息子も、そして私が大切に思っている同じくらいの齢の若い子たちにも、時間がかかってもいいから、自分の人生を自分で見つけて、楽しみながら、苦労して、自分の力で精一杯生きて欲しいと思います。

 


神戸の雪

2014-02-09 | 実生活

垂水も商大筋を上って高速を越えると気温が下がるのが分るけれど、昨日も雨の元町と違い、1日中雪が降っていたらしい。

今朝も屋根や車に積もった雪は溶けず、同じ神戸でも温度差、気候差があることを改めて感じました。
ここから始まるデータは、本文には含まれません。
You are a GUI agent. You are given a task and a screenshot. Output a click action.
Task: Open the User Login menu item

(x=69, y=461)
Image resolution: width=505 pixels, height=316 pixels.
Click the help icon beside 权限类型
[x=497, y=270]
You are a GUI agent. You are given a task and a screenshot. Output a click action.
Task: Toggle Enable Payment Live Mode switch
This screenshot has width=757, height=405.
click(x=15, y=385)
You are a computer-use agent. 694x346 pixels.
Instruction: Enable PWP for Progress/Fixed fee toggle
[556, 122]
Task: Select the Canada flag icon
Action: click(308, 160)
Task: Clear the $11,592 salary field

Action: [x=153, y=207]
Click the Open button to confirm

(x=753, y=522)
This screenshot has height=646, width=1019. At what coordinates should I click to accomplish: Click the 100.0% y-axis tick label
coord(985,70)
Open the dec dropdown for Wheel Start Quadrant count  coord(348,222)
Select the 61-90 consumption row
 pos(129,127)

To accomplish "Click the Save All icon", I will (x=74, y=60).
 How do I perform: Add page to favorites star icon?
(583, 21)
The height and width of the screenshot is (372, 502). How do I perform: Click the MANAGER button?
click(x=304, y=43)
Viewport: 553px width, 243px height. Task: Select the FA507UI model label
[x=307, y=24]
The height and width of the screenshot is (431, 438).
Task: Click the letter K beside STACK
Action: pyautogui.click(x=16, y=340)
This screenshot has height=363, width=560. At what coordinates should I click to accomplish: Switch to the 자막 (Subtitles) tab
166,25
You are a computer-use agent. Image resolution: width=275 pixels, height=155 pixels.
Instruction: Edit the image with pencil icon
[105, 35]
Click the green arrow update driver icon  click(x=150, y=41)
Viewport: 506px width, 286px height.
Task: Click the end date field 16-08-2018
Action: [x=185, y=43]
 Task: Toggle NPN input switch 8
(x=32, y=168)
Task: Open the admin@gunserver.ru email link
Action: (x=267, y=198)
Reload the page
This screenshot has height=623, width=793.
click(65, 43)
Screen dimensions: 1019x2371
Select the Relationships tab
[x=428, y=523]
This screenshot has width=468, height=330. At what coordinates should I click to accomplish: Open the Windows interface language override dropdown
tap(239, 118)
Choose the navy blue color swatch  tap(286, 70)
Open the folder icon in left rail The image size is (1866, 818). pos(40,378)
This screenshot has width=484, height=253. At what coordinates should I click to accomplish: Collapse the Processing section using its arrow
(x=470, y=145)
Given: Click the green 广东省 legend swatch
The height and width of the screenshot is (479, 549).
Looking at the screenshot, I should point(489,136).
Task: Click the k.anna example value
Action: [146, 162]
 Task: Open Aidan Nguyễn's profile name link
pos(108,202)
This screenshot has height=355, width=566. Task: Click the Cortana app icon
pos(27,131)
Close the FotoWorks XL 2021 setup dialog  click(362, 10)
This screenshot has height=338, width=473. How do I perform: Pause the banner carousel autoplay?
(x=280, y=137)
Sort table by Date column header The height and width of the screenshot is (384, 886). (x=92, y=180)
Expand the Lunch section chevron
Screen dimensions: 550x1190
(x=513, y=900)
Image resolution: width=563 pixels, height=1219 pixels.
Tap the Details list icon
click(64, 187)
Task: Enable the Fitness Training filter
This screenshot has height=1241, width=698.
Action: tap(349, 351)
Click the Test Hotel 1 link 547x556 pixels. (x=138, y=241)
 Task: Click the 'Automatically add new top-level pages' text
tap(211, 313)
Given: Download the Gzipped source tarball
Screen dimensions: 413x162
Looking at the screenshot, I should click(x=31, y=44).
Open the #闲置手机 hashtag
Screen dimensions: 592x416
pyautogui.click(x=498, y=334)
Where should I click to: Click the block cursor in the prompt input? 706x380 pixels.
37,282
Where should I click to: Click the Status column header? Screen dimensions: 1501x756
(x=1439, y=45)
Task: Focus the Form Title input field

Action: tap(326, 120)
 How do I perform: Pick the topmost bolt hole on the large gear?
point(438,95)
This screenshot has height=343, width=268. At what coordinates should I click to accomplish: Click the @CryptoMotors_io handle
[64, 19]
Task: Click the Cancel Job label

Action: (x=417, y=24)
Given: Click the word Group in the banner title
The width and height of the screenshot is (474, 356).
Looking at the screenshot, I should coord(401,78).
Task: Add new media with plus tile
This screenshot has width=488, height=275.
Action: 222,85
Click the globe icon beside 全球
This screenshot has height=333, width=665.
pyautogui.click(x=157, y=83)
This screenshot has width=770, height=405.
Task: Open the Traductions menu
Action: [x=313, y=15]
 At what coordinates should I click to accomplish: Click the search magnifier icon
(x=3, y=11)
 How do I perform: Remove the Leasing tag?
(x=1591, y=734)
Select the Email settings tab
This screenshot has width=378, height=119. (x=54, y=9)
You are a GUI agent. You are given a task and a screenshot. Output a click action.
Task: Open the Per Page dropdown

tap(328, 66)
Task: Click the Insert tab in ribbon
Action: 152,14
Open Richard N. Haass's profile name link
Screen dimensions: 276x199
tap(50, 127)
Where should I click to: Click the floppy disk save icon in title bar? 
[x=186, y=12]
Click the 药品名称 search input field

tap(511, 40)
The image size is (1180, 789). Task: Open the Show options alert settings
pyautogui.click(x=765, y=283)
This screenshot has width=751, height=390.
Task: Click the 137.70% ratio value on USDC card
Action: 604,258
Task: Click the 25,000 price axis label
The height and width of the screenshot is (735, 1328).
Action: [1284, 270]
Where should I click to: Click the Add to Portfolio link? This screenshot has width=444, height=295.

子供の頃垂水も神戸市内なのに、同級生達や親達も三宮や元町に行く時、三宮に行くとは言わず「神戸に行く」と言っていて、自ら垂水が神戸市内であることを否定しているようなことを言っていたことを思い出しました。

それにしても神戸でこれだけの雪が降るのは本当に珍しい。

狭い陸地が六甲山と大阪湾に挟まれているせいか、神戸の冬は他の近隣の都市よりも温暖で過ごしやすい。

夏も京都、大阪ほど暑くならないので、自由に住む場所を選ぶことができる人がもしいたとしたらお勧めしたいです。

雪の少ない神戸なので、たまに大雪(?)が降ると記憶に残っている。

だいたい3から5年おきに積もるくらいに雪が降る年があります。

雪国の人から笑われるくらいに積雪量だけど、昨日は道路に雪が積もってしまったので、垂水区内全域を網羅する山陽バスが運転見合わせとなり、雪を踏みしめて45分かけて駅まで歩きました。

これも2014年の雪の記憶として残るのだろうか。

大学生の時に、何か好きなことを見つけたいと思って2月の北海道を全域列車で旅したことがありました。

雪もすごかったけれど、風が出るととても強く、ブリザードが激しく、流氷を見に行った紋別の町中で危うく遭難しそうになったことは、強烈な思い出としてとてもよく覚えている。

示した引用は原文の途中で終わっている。